AUSTRALIA'S most active unionist pushing for clean coal technology says the Greens are becoming increasingly marginalised by maintaining their opposition to clean coal. Greenies will never be happy because what they want is self-contradictory: A return to a primitive past plus all the comforts of modern life

CFMEU mining division president Tony Maher said his union had done polling that showed roughly 5 per cent of the population supported the Greens' position of opposition to clean coal. "A few years ago there was some scepticism about clean coal, but now you even have environmentalists ... like Tim Flannery who say 'we've got to fix coal'," Mr Maher said.

"I don't think their position has any environmental credibility or any economic credibility. On the environmental front, while coal is a big industry for Australia, we still only produce 4 per cent of the world's coal. We could shut down the industry tomorrow and other countries would just pick up the slack. And economically it would throw a huge amount of people out of work."

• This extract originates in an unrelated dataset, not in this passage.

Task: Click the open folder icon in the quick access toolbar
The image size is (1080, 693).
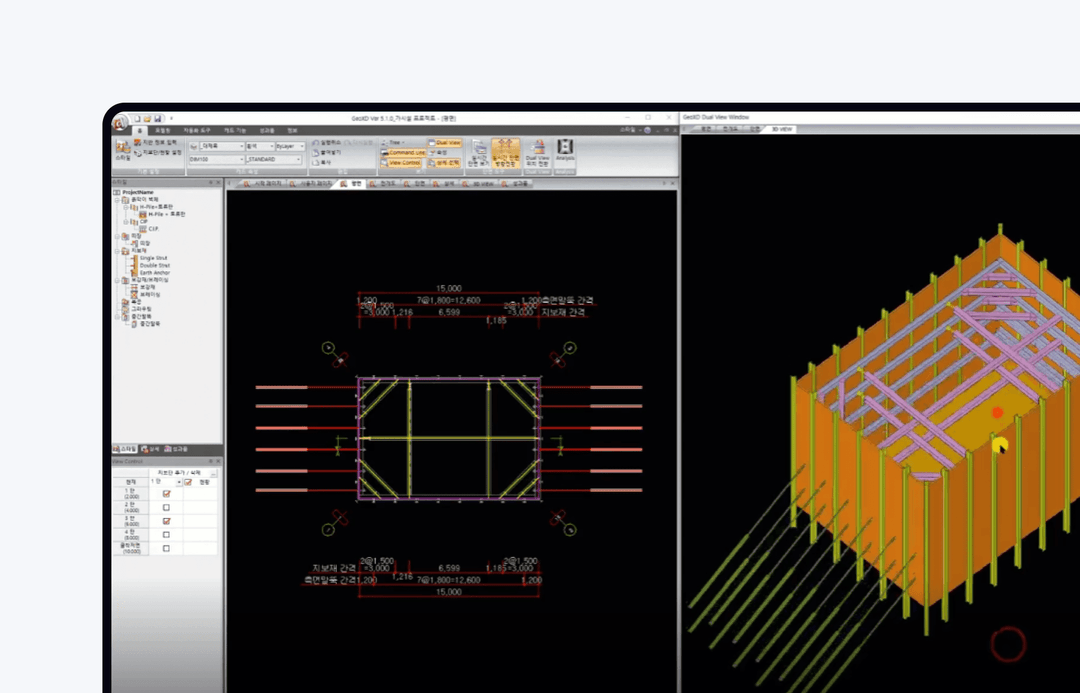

He said clean coal research in Australia was moving to a new level and that, while individual states had pursued worthwhile projects in the area, there was now a need for a nationally co-ordinated approach.

Mr Maher said as the states had control of the power system - and in the case of Queensland, were active participants in power generation - it was natural they would initially do most research into clean coal technology. He said that he was hopeful that Kevin Rudd's Global Institute for Carbon Capture and Storage, announced last week, would be able to fill such a role. "Energy is a state-based matter, and while all the research so far has been great, it all needs a bit of direction," Mr Maher said.

"The missing link so far has been co-ordination. In my view there's sufficient money now from both government and industry to get us to the stage of building pilot plants with zero emissions. But the real issue will be the large-scale plants which are commercially viable. Being able to get them coming on stream will mean you're going to have to guarantee commercial viability, and that will need a solid business case, and that's where you need to put together all this research that's being done."

He said Queensland had been the most active state in clean coal research, followed by Victoria. "NSW have got a bit of ground to make up," he said. "There is some research being done at Newcastle University, but it's nowhere near the amount being done in Queensland with Zerogen and with Victoria's Otway Basin project."

The Queensland Government has put $300 million towards the Zerogen project in central Queensland, which involves the construction of a zero-emissions pilot plant near Rockhampton. The Howard government refused to back the project, which is proceeding on a new basis with mining companies putting in extra money. The Queensland Resources Council, which represents coal mining companies, said that, while there was a need for more research, the issue was who paid for it.

QRC chief executive Michael Roche said: "The coal industry knows that in the long term, its social licence to operate does depend on successful commercialisation of low-emission coal technologies. "And as Professor Ross Garnaut has pointed out, this will require a huge investment of public funds, alongside industry funds, over the coming decade."